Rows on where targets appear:

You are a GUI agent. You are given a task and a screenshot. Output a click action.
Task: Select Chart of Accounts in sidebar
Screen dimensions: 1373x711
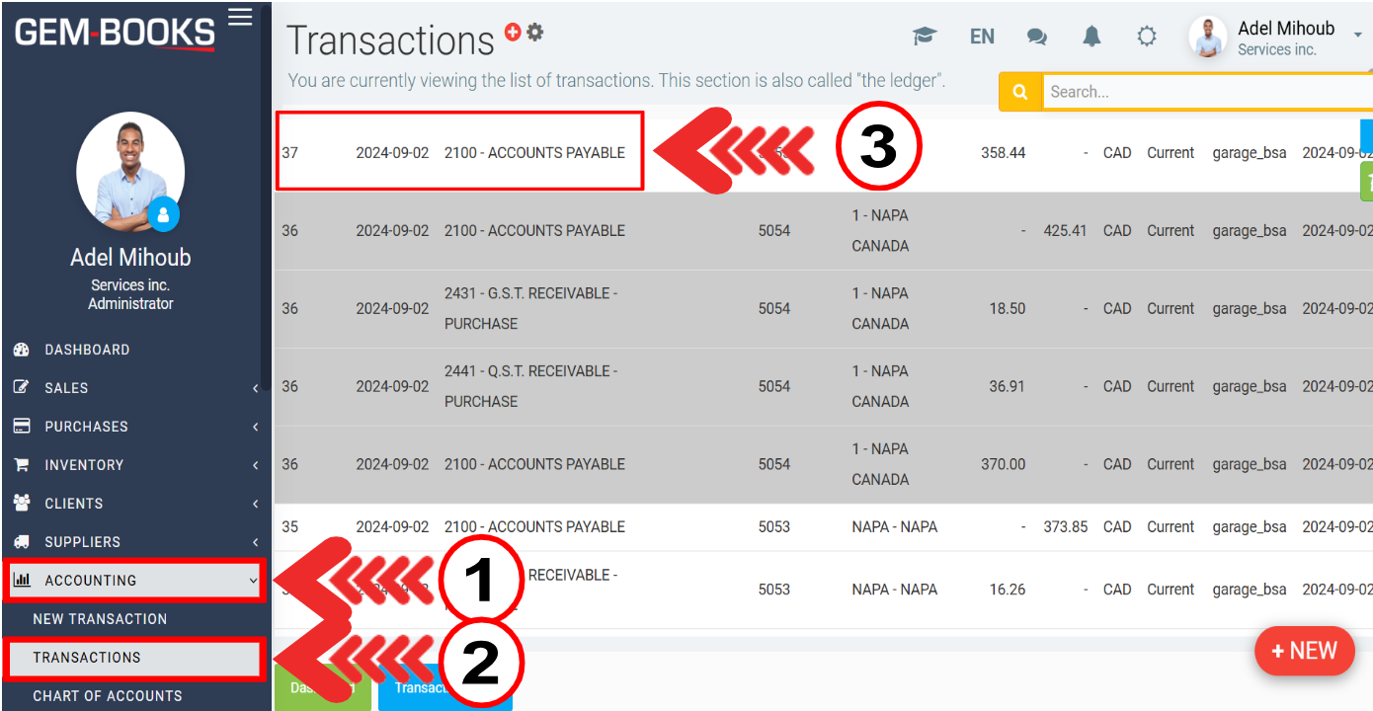(107, 695)
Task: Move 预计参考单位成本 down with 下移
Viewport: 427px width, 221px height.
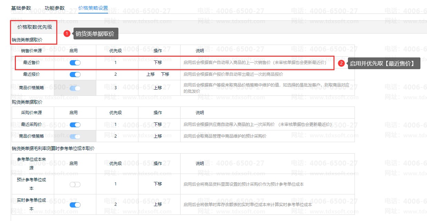Action: (158, 184)
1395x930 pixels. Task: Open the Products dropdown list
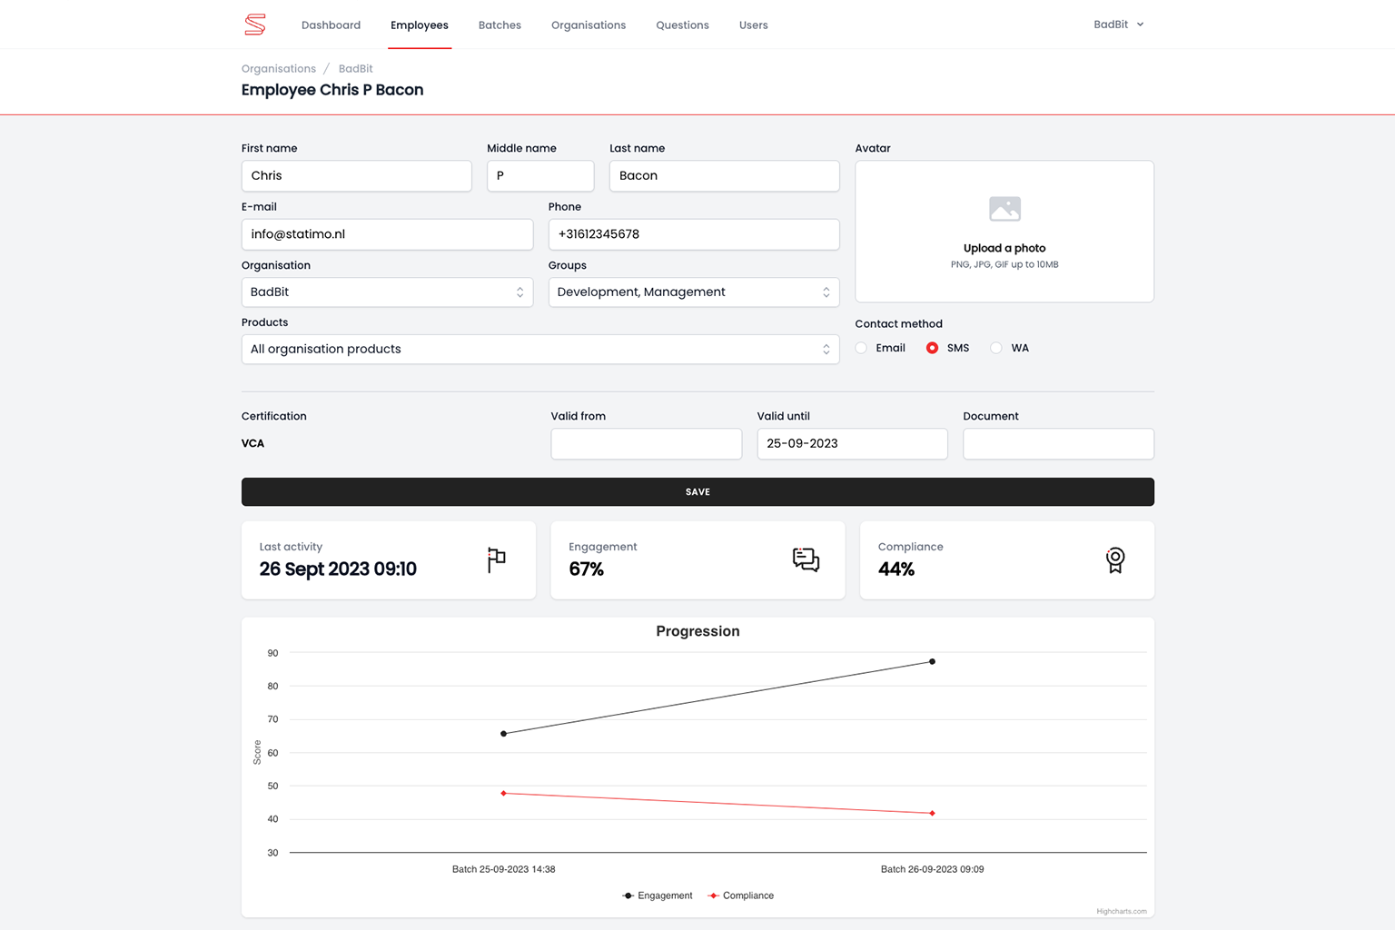coord(539,350)
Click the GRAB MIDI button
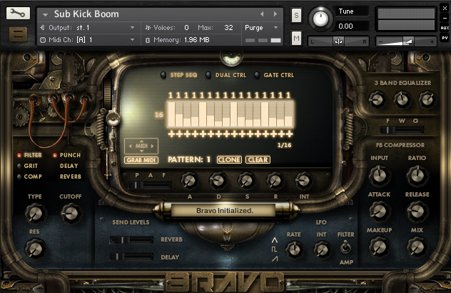This screenshot has height=293, width=451. tap(141, 160)
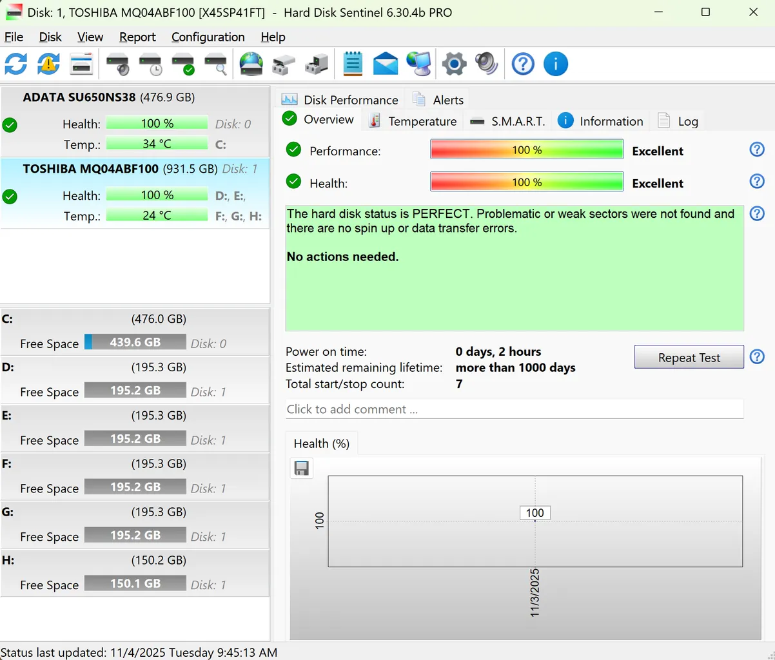Click the "Click to add comment" field
The width and height of the screenshot is (775, 660).
click(x=514, y=409)

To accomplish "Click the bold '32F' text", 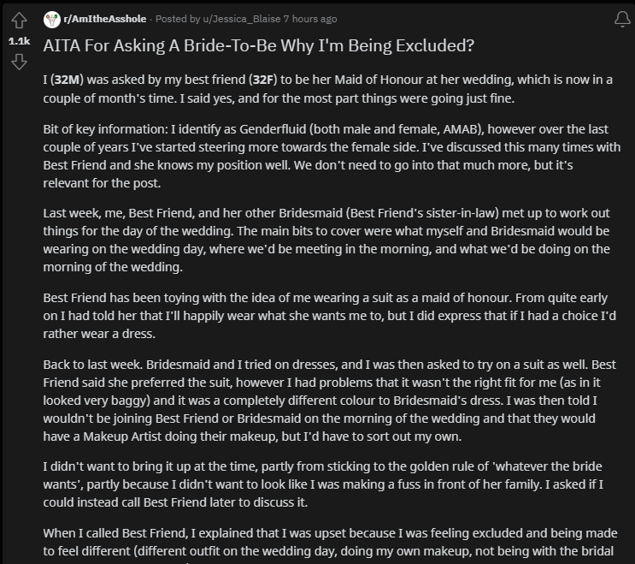I will click(x=262, y=80).
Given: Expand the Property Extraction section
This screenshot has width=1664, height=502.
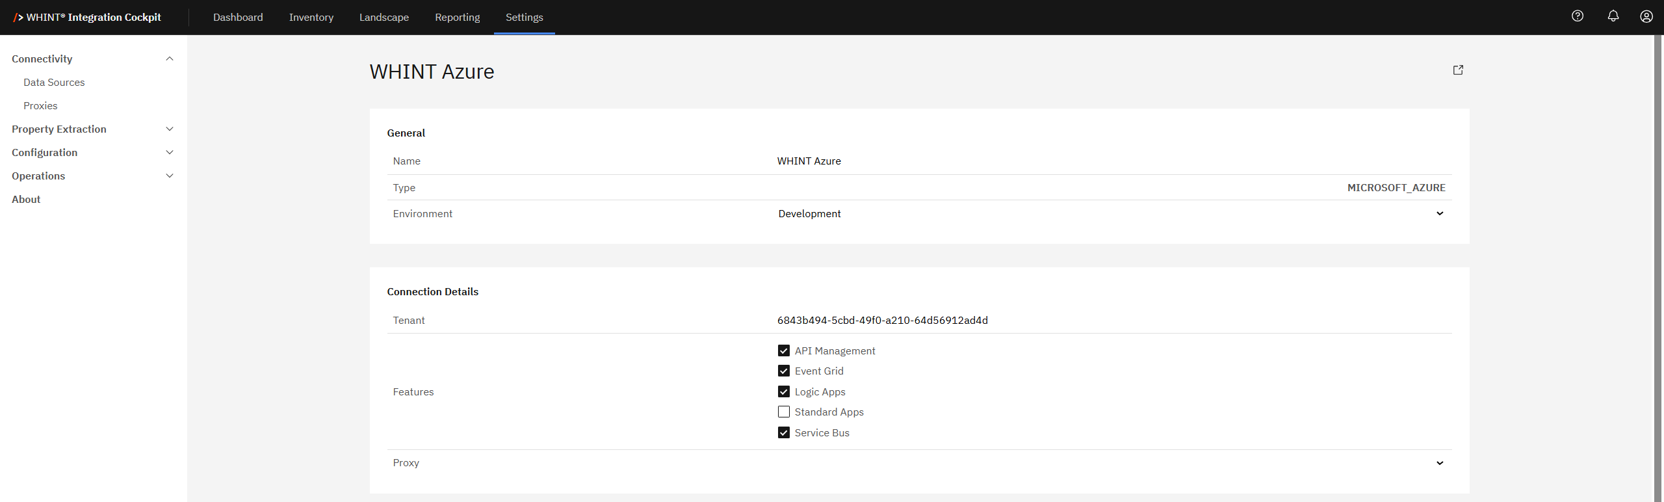Looking at the screenshot, I should (x=170, y=129).
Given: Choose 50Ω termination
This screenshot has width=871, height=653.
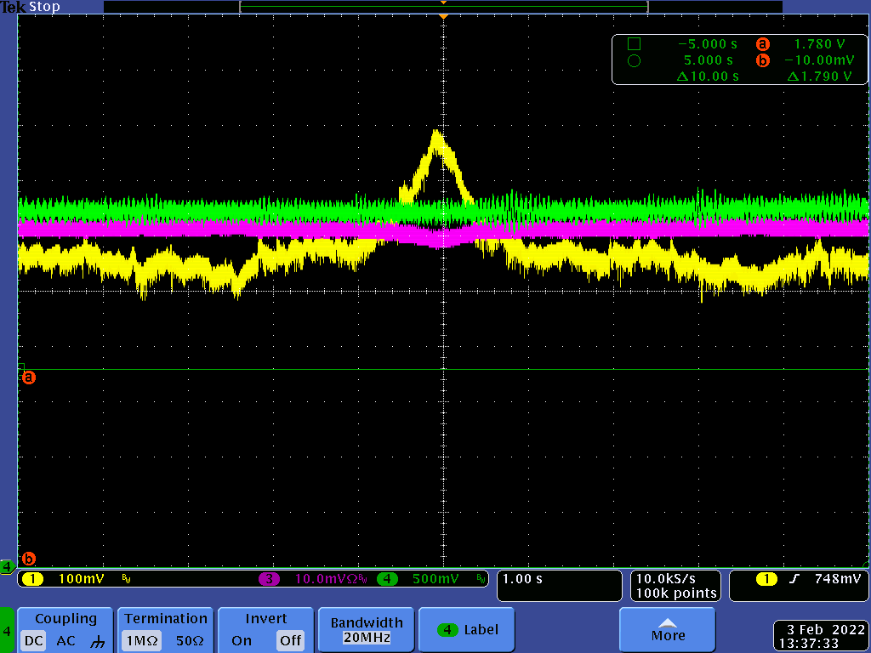Looking at the screenshot, I should click(191, 640).
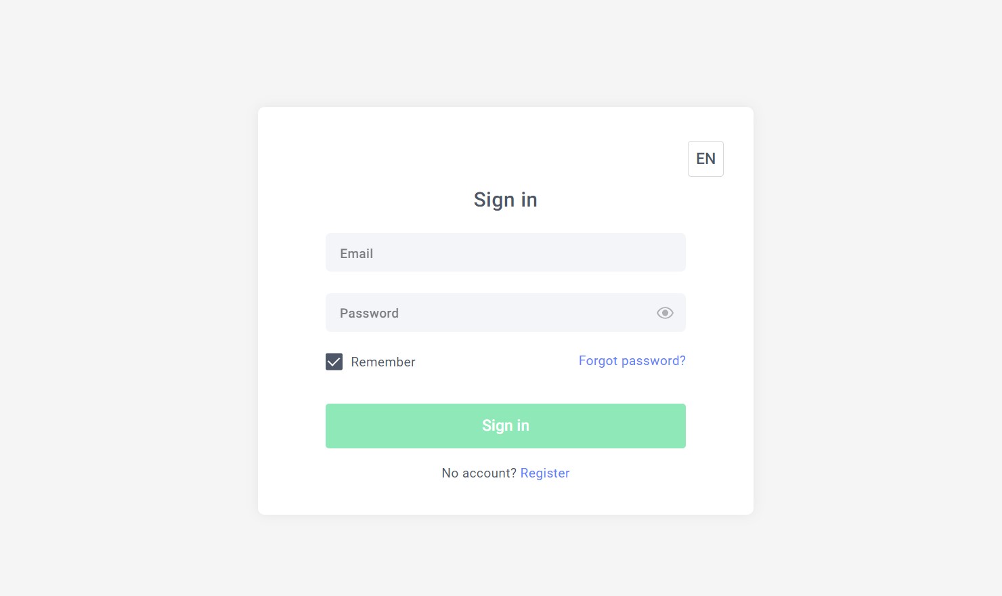
Task: Click the Password placeholder text
Action: tap(369, 314)
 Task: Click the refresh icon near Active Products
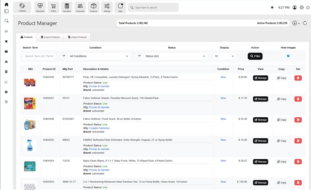[305, 23]
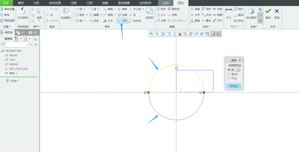Select the 投影 (Project) sketch tool
The image size is (299, 152).
(122, 20)
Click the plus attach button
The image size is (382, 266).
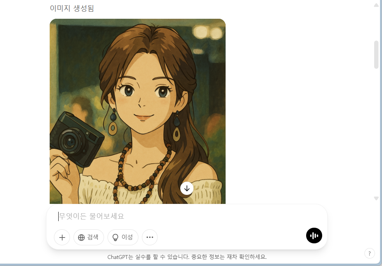62,237
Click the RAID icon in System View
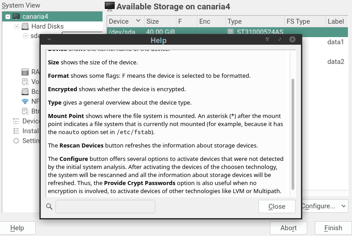The image size is (352, 236). pos(25,72)
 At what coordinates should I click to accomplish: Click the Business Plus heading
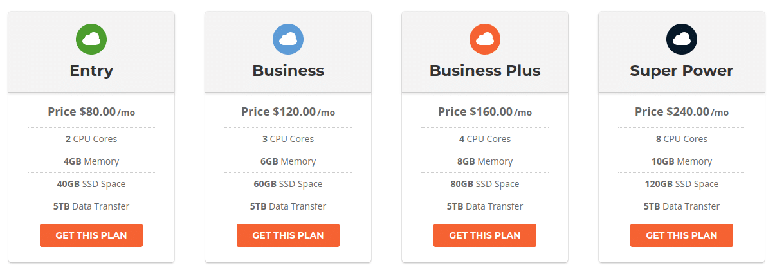(485, 70)
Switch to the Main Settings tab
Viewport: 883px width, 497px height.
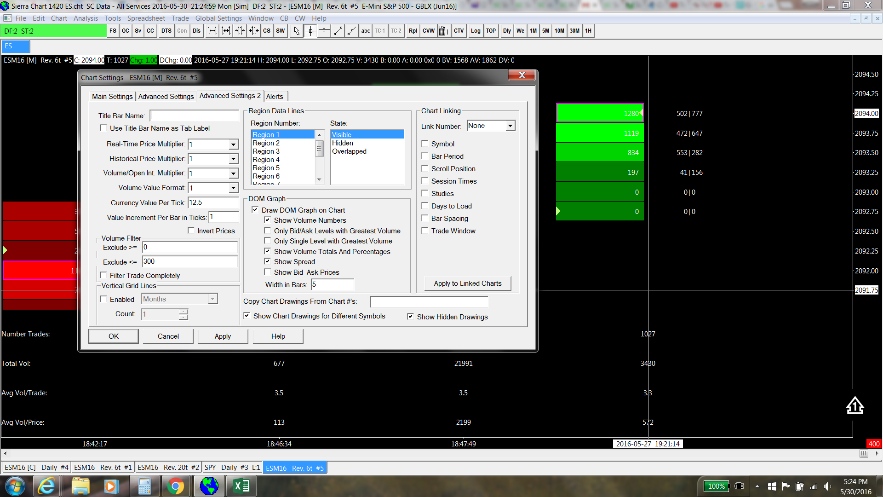[112, 96]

Exercise instructions: List every line in the rows above that contains the string "Products", copying each line in full. Case counts.

Task result:
1395x930 pixels. Task: Open the Products dropdown list
 Task: Click the refresh icon near Active Products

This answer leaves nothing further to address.